I have inadvertently insulted people all my life.  Not just because of my big mouth- which ok yes, has always been a factor too- but because I have facial recognition syndrome.**

I don’t recognize people.

I have walked right past dear friends at parties, boyfriends on the dance floor, doctors helping my dying dad. I can’t tell who’s who in movies, can’t find the waitress, can’t identify partners with whom I’ve had a fabulous dance so we might later do it again.

This is entirely different from not remembering names- that almost universal thing which pretty much everyone, including probably you, experiences.

I literally do not know people at all.

Although, I’m not blind. I do see the body standing there.

I just don’t connect it with the individual, the history. I just am not automatically plugged in to the story that face and body are supposed to represent.

Which can upset folks big time.

Because humans want our story known.  That identity of who we are and how we are connected to other folks has been treasured and carefully maintained.

The separate self has been constantly confirmed.

And then along comes some weirdo who can’t give us that.

It’s upsetting.

Which is why it’s been necessary for me to build up a lifetime of various strategies to cover over this condition of mine.

Because naturally I want to respect how dearly everyone clings to the identity that goes with that face and body.

Even while clearly seeing that the sense of self is so flimsy, so tenuous, that all it takes is one person out of the zillions we come across to not “know” us, and our hackles go up.

Meaning is attributed. Meaning about the apparent denier of their identity (moi)- how cold, how rude, how uninvolved, how unkind.

Meaning about themselves- how deficient, how not-enough, how unloved, how uncared-about.

PROVIDED RECORDS:
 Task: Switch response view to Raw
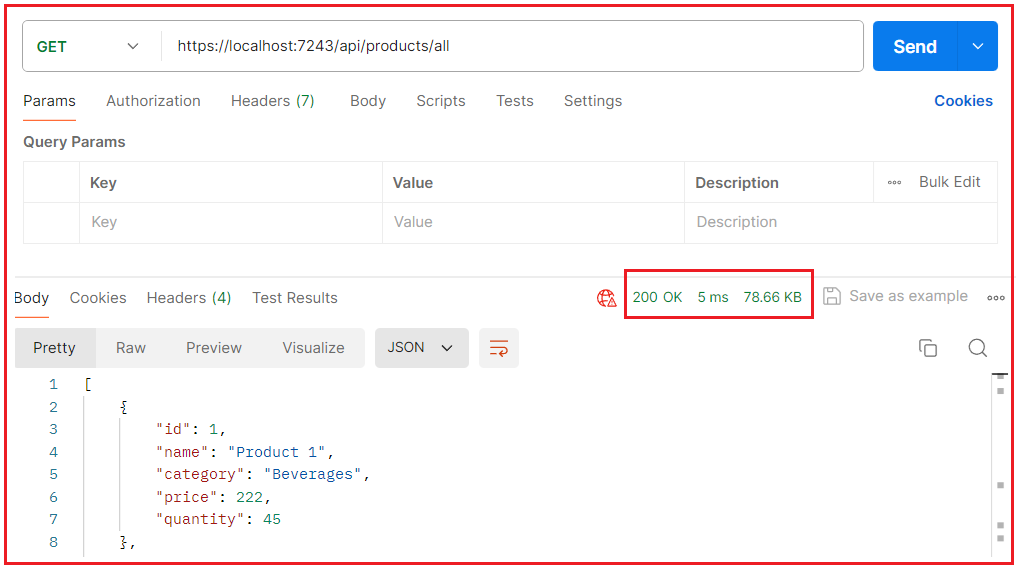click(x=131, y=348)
* * *
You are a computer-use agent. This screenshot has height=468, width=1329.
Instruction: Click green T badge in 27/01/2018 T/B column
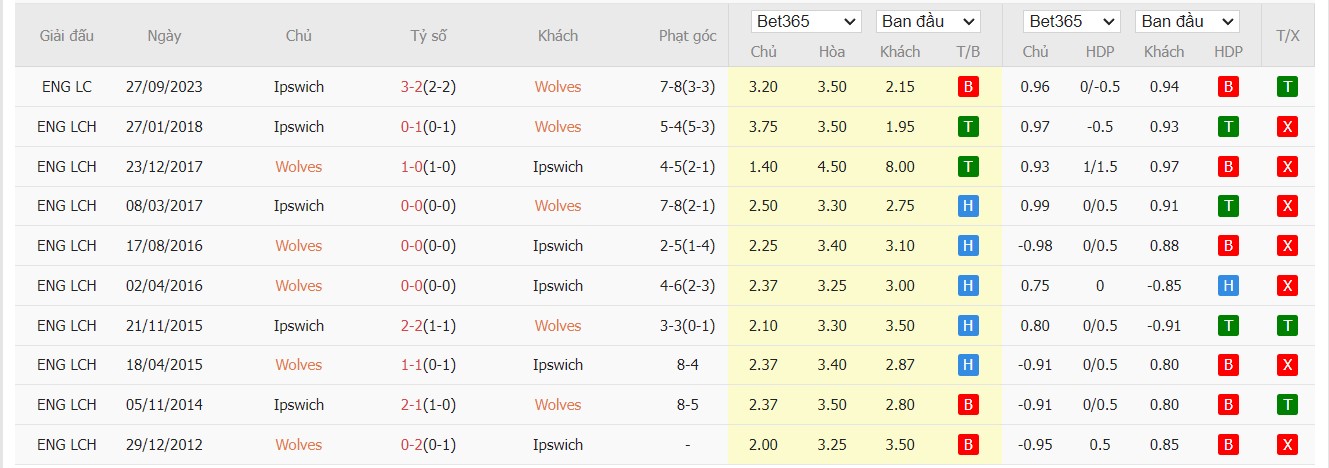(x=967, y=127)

GIVEN TASK 1: Rewrite the stretch of the essay on not recognizing faces from "Although, I’m not" through "folks big time.", swapping "body" for "form".
GIVEN TASK 2: In the essay on not recognizing faces, what condition does the writer say they have?

TASK SOLUTION 1:
Although, I’m not blind. I do see the form standing there.

I just don’t connect it with the individual, the history. I just am not automatically plugged in to the story that face and form are supposed to represent.

Which can upset folks big time.

TASK SOLUTION 2: Facial recognition syndrome.